Он сидел на лавке и глядел, как Ибрагимка метает в дощатый щит американский штык-нож. От усердия молодой бандит высунул язык и прикусил его кончик. Получалось неважно. Острие чаще отскакивало, а если втыкалось, то слабо и далеко от центра, куда оно должно было по замыслу воткнуться.

— Что смотришь? — зло воскликнул Ибрагимка, повернувшись к Джамбулатову. Тот только пожал плечами.

— Сам попробуй, да, — буркнул Ибрагимка, когда нож опять попал явно не туда.

Джамбулатов встал, поднял нож с земли, отошел на несколько шагов и резко метнул. Лезвие угодило прямо в цель и завибрировало, напоенное силой.

— В горло, — усмехнулся бывший милиционер.

— Где учился? — недружелюбно, но с оттенком завистливого уважения, спросил Ибрагимка.

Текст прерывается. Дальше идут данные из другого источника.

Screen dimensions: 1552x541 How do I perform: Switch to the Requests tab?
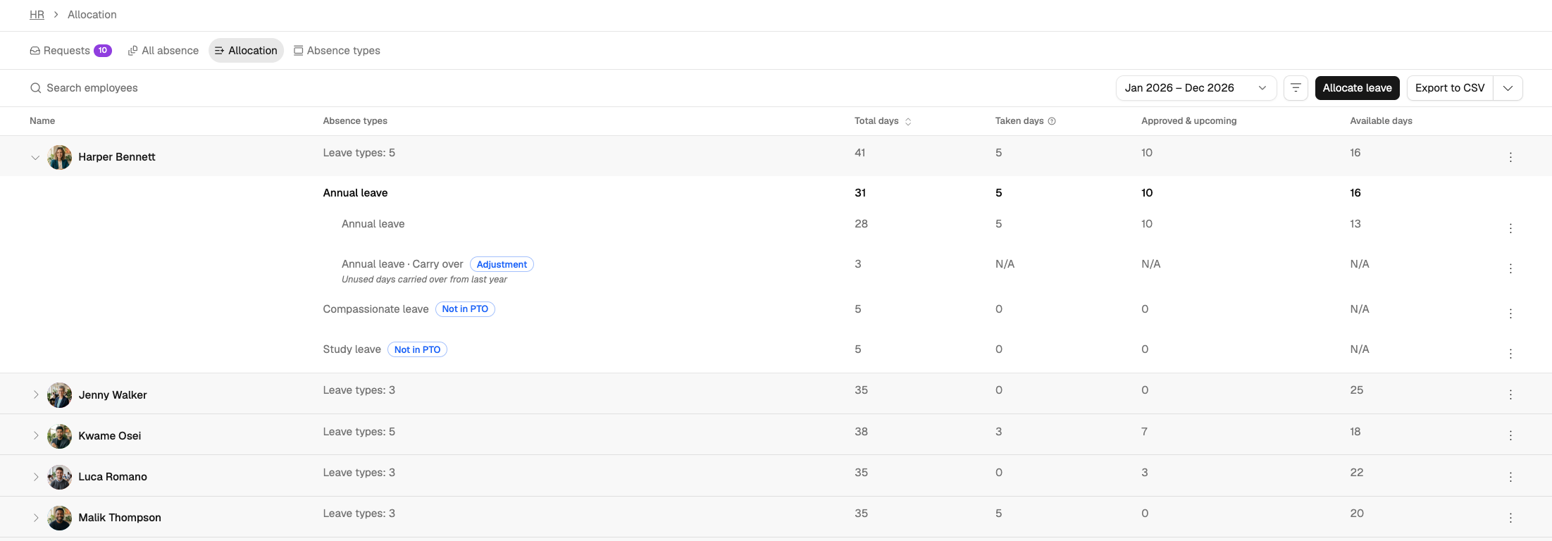70,51
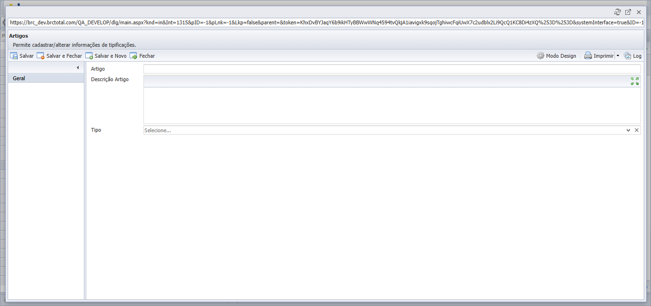This screenshot has width=651, height=306.
Task: Click the Imprimir printer button
Action: (x=599, y=56)
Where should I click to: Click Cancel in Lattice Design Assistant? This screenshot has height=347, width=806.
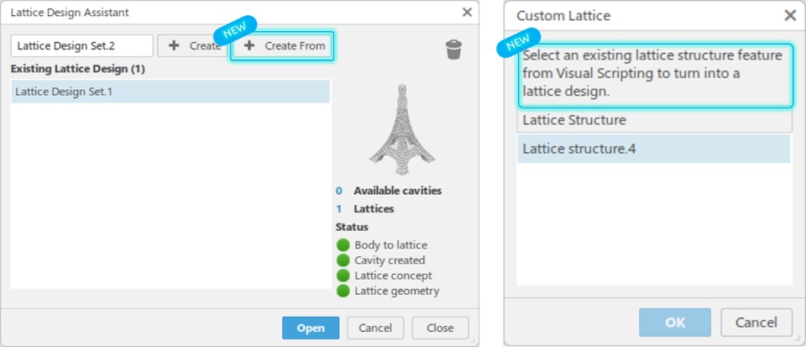pos(375,328)
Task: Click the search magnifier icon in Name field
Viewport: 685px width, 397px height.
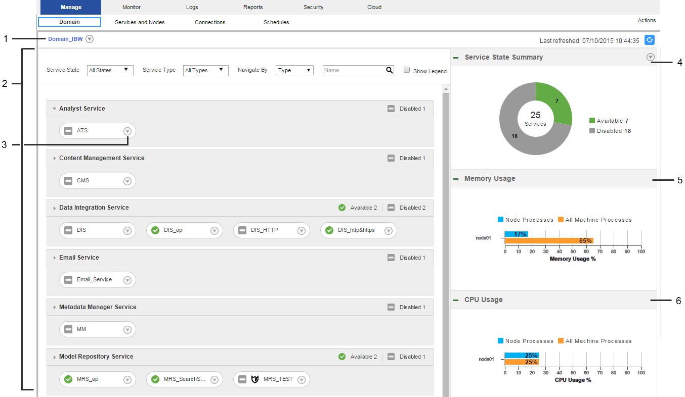Action: coord(389,70)
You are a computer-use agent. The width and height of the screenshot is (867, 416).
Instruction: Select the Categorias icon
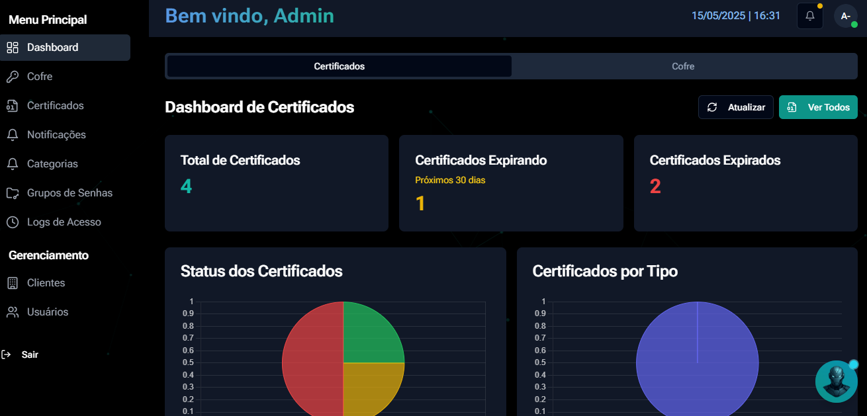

— Были учителя, — хмыкнул Джамбулатов. Когда он служил в армии в Афгане, считалось, что старшина разведки должен уметь и такие вещи. Но это умение бесполезно. Нужно очень хорошо владеть этим искусством, чтобы был толк.

— Научи.

— Бери штык-нож, — сказал Джамбулатов. — Ты движешь только кистью, а должна идти вся рука, мягко, с нарастающей скоростью. Ты должен ощущать, как из твоей руки вырывается энергия, передается ножу… Вот так, — мягко проводил он руку Ибрагима. — Да не зажимай ты лезвие так сильно. Мягко все должно быть. Плавно…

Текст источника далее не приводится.